---------- Excerto fornecido

No sentido de divulgar o conhecimento científico que os estudiosos da área do turismo acessível têm vindo a construir, algumas conferências internacionais têm sido organizadas em diversos países. A ENAT, principal entidade europeia a operar na promoção do turismo acessível, tem organizado, desde 2008, conferências internacionais anuais para debater o estado da arte na área do turismo acessível. A primeira realizou-se em Belgrado no ano de 2008, e o objetivo principal visava a promoção de destinos turísticos acessíveis, transportes públicos, bem como aumentar os lucros e melhorar a viabilidade geral dos negócios das empresas locais e internacionais que apostassem no turismo acessível.

--------------------

• **Utilizando a informação**
1: Segundo o texto sobre turismo acessível, em que cidade e em que ano se realizou a primeira conferência internacional organizada pela ENAT?
2: Prossiga o texto sobre turismo acessível a partir da sua última frase.

---------- Registos fornecidos

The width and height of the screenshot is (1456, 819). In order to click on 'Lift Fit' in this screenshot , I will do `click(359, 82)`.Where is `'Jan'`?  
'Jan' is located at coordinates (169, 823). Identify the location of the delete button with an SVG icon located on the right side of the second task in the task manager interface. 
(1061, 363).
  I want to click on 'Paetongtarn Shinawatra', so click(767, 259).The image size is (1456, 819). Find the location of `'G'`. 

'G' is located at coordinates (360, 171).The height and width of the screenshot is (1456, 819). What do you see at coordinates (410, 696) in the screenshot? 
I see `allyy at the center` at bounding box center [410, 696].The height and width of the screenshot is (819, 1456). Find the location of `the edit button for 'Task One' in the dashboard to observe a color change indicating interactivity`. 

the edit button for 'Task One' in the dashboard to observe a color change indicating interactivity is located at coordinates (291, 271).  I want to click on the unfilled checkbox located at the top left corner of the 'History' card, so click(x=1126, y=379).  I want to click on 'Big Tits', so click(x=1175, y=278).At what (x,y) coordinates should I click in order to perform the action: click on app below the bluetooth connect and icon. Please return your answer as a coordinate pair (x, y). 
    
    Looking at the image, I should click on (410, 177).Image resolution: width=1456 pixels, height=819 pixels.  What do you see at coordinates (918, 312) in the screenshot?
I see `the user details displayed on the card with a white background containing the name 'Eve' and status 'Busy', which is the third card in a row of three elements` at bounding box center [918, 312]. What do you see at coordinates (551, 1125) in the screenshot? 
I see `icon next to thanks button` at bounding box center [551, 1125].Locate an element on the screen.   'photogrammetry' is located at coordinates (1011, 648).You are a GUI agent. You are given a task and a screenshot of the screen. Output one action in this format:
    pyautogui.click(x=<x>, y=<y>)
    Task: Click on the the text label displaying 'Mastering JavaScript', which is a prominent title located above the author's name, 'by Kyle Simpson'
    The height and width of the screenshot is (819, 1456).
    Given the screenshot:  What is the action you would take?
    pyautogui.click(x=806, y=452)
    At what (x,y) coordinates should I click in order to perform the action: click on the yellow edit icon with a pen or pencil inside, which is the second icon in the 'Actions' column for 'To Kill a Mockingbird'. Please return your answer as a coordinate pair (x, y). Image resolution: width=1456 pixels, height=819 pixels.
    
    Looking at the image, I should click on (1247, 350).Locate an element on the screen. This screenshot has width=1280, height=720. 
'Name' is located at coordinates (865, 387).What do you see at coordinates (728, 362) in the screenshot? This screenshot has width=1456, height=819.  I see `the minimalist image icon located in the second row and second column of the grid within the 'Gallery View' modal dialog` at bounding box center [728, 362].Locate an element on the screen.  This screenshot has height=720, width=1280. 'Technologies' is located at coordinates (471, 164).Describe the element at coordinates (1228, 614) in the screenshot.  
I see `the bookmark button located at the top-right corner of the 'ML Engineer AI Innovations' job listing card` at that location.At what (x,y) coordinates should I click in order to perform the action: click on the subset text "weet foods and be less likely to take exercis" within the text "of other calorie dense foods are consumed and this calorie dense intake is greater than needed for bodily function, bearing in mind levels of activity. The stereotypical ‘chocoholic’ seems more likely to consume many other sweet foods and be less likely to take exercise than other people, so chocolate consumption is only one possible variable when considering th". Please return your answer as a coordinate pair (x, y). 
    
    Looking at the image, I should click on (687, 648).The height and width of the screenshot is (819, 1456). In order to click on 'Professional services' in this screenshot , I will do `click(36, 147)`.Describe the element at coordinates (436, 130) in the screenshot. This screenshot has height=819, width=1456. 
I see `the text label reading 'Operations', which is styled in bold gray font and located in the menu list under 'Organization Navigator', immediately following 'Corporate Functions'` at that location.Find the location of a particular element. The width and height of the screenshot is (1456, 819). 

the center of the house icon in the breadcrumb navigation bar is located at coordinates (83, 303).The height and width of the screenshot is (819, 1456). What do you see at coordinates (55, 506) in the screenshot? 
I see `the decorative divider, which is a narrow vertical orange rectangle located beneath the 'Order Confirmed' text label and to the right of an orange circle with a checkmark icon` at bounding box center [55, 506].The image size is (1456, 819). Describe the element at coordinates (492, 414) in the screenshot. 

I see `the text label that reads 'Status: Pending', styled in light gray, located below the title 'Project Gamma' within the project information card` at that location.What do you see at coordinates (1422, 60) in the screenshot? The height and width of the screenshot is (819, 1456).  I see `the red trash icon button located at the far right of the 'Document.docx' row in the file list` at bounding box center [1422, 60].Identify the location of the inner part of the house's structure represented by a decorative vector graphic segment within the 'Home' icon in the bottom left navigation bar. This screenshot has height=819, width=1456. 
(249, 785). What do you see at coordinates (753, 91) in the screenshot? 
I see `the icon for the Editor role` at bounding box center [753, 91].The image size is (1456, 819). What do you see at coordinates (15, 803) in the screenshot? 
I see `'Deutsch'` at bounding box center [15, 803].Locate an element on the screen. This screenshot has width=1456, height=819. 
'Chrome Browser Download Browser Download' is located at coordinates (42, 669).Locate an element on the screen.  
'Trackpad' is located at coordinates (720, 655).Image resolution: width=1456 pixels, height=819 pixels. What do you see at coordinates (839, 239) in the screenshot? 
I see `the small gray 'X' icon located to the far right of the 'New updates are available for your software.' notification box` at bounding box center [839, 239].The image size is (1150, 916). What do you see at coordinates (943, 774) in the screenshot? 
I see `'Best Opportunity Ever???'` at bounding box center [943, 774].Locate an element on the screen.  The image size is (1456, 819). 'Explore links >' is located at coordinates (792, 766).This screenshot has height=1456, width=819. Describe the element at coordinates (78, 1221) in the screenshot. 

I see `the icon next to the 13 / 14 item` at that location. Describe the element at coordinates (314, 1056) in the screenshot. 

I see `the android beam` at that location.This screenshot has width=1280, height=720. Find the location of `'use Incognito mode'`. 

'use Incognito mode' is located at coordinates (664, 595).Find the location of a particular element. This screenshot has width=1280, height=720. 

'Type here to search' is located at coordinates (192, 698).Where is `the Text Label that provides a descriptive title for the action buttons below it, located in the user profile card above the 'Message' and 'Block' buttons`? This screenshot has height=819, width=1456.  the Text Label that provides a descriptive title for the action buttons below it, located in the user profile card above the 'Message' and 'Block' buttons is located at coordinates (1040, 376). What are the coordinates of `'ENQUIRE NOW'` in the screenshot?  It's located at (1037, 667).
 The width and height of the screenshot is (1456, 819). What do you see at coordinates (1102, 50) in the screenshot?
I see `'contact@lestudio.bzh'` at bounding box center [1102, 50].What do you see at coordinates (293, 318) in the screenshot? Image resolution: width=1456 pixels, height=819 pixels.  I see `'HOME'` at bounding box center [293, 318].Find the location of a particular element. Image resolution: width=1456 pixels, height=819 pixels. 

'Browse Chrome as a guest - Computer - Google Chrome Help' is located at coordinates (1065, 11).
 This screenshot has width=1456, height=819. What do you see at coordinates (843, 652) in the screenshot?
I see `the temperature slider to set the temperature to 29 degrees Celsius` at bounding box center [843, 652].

--------------------

• **Resultados do exercício**
1: Em Belgrado, no ano de 2008.

2:
Em 2009 realizou-se em Viena, Áustria, a segunda conferência internacional. As discussões temáticas visaram (i) as novas tendências e desenvolvimentos na área do turismo acessível, (ii) os novos desafios e (iii) perspetivas que se colocam na exploração de oportunidades no turismo para todos. No ano seguinte, realizou-se em Espanha a terceira conferência, que tinha como principais temas de debate o aumento da consciência por parte da indústria do turismo para a necessidade de estabelecer diretrizes claras para a acessibilidade universal; demonstrar ao sector do turismo a rentabilidade do turismo para todos; difundir exemplos de boas práticas em turismo para todos, entre outros.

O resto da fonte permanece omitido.